Supplied data:
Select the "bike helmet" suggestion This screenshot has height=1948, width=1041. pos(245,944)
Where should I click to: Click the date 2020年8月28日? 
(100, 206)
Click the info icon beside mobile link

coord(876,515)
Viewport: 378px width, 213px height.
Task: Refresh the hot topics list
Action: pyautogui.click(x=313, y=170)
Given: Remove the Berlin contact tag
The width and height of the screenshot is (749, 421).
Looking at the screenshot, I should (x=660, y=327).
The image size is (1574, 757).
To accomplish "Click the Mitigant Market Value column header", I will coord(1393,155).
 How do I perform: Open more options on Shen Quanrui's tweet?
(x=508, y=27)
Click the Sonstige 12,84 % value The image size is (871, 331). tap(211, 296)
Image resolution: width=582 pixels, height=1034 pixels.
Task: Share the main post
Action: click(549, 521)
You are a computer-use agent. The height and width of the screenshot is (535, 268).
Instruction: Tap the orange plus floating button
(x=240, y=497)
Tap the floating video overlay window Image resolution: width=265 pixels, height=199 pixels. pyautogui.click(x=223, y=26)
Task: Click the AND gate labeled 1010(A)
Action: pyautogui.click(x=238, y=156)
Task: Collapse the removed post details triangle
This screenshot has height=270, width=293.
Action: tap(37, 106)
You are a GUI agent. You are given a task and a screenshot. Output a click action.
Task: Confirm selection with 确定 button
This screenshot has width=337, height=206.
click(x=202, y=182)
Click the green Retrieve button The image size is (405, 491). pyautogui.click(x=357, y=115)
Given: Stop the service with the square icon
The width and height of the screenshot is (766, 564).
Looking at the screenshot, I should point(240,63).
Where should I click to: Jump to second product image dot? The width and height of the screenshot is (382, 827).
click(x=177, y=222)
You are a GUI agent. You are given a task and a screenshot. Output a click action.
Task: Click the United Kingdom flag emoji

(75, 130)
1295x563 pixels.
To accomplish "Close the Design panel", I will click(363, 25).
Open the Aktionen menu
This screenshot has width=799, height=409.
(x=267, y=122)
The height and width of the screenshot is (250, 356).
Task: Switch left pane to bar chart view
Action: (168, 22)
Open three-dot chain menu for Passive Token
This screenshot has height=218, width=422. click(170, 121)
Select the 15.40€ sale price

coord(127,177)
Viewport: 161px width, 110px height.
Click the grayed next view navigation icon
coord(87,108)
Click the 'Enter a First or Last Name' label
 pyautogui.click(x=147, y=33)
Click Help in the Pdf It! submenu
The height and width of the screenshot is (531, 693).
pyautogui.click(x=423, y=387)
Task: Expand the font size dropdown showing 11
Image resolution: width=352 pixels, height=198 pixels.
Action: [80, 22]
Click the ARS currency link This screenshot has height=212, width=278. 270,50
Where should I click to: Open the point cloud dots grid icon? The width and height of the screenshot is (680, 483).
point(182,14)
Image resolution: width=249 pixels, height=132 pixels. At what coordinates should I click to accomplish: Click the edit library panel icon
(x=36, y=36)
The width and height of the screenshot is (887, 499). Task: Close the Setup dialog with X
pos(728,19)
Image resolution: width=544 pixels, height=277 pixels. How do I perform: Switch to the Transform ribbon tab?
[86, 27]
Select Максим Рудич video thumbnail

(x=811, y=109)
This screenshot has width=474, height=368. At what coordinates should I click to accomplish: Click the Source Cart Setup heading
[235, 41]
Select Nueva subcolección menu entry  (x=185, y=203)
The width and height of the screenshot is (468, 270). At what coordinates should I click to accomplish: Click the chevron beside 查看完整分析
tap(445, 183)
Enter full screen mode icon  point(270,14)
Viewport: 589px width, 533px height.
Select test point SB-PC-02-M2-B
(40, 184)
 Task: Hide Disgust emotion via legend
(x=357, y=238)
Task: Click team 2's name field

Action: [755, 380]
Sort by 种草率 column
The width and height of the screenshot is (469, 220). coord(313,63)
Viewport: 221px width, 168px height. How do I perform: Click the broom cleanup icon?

What is required: Working from the data above, extract solely the lines from the one containing "Image resolution: width=249" through the one containing "Select Nueva subcolección", exactly as they appear, both included.

Written response:
Image resolution: width=249 pixels, height=132 pixels. At what coordinates should I click to accomplish: Click the edit library panel icon
(x=36, y=36)
The width and height of the screenshot is (887, 499). Task: Close the Setup dialog with X
pos(728,19)
Image resolution: width=544 pixels, height=277 pixels. How do I perform: Switch to the Transform ribbon tab?
[86, 27]
Select Максим Рудич video thumbnail

(x=811, y=109)
This screenshot has width=474, height=368. At what coordinates should I click to accomplish: Click the Source Cart Setup heading
[235, 41]
Select Nueva subcolección menu entry  (x=185, y=203)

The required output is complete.